For decades, films and television shows almost always portrayed American Indians as stereotypes. The stories were written and produced by white Americans. In 1977, Native American Public Telecommunications (NAPT) was founded to bring audiences native stories and accurate portrayals of the culture.
Shirley Sneve heads the organization. She is a Lakota, a member of the Rosebud Sioux tribe, who grew up in Flandreau, South Dakota. One of her earliest and most lasting influences was her mother, who has written and published more than 20 children’s books about Native Americans.
"When I was growing up my mother was always telling stories and she wrote all the time," says Sneve. "It was something that was always important to our family to understand our history, where we came from, and how we relate as natives in today’s world.”
Sneve studied journalism, and became a storyteller herself. "Unlike my mother, who created stories out of her head, I liked to tell stories about other people."

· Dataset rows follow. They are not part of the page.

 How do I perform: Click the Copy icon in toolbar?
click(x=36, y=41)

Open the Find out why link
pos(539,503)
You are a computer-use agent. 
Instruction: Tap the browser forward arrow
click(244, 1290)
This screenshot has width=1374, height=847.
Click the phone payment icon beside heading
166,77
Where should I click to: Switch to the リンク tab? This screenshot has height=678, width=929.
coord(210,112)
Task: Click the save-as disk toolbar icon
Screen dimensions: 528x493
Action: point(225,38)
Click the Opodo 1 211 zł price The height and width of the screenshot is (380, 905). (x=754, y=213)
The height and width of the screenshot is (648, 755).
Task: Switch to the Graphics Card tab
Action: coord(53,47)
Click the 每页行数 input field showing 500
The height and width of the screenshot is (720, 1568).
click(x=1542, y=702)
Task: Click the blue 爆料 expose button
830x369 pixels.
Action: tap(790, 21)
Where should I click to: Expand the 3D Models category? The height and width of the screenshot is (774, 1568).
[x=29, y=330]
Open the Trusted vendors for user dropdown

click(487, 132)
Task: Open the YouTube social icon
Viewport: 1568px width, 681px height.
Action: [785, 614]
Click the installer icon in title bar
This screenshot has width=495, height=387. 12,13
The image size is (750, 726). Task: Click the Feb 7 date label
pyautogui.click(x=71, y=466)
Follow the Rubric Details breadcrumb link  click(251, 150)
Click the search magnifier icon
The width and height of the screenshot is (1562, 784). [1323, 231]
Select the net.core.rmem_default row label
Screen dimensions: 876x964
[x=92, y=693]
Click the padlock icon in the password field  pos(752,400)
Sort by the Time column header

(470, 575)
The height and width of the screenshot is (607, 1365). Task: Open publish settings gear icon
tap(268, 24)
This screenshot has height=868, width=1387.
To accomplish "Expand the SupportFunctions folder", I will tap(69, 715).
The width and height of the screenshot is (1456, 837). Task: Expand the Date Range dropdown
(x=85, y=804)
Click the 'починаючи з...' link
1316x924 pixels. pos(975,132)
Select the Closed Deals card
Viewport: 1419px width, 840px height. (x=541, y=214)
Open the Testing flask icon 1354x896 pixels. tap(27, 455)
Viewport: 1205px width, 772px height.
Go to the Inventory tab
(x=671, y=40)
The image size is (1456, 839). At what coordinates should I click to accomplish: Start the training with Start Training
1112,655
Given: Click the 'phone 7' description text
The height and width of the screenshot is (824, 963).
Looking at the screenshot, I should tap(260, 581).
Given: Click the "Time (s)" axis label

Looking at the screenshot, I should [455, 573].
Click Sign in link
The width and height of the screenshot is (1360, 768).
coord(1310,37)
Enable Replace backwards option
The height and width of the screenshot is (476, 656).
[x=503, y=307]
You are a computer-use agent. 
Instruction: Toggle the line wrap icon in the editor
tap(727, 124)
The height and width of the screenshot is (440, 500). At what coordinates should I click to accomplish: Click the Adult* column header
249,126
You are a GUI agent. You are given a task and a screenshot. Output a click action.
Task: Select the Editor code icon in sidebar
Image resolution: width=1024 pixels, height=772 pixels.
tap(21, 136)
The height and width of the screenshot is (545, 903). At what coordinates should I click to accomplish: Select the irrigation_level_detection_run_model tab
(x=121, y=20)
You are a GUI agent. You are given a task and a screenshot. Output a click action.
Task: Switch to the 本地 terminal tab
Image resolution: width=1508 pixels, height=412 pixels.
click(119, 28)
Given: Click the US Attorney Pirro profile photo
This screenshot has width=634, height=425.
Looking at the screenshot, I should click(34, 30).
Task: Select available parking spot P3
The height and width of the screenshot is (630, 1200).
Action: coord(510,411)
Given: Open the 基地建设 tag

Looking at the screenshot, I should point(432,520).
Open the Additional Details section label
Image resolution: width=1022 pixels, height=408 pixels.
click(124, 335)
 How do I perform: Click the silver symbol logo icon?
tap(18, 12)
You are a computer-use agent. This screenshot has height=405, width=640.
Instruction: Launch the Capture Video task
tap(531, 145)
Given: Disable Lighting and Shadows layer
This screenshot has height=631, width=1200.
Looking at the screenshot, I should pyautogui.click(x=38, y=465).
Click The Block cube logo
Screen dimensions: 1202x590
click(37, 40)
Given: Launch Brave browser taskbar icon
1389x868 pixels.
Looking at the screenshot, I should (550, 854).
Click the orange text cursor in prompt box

But these days, Sneve mostly helps other people tell stories as executive director of NAPT, one of five groups created to increase the diversity of voices on American public television.
"It can’t just be about Indians, it needs to be by Indians, Native Americans," says Sneve, who believes the authentic voice is important. "There has been so much garbage out there over the years by non-Indians that have perpetuated the stereotypes. You know the westerns and the stoic Indians, even more contemporary projects. They don’t do us any favors. We can tell our own stories better than anybody else. That is why we are so forceful about involving Native Americans in the creation of these documentaries."
Recent films that have received funding from NAPT have examined the impact of politics and economics on tribal fishing, explored what it is like to be a young Native American in the 21st century, profiled three young Lakota women who reconnected with their incarcerated father. Another revealed the little-known history of the original code talkers, members of the Choctaw tribe who transmitted secret tactical messages in their native language during World War l.
Sneve says many of NAPT’s documentaries have been broadcast by other U.S. television stations, and some have been shown in other countries. They are also for sale on the organization’s website.
Some films, like the multi-part historical series, "We Shall Remain," include sections in native languages. Sneve would like to see more films done that way.
"It is through our languages that we speak to the creator and our ceremonies are still conducted in the native languages, and it brings meaning to culture for us to be mindful of our language. And I don’t think it limits our audiences. We do have to put English subtitles on there, but it shows that Native people and their cultures are still alive and vibrant and that the languages are used in our everyday lives."
Spreading the word
In addition to film, Native American Public Telecommunications has funded radio programming, but in this changing media world, Sneve says she would like to be able to support some interactive programs on the web.
"The hour-long documentary is not the best way to go sometimes to communicate your message. People are busy. There are so many entertainment options right now."
That makes it harder to get an audience, she says, especially with young people, who are more likely to get their information and entertainment from computers and mobile devices. But for now, Sneve is thankful to be able to bring Native voices and stories to television.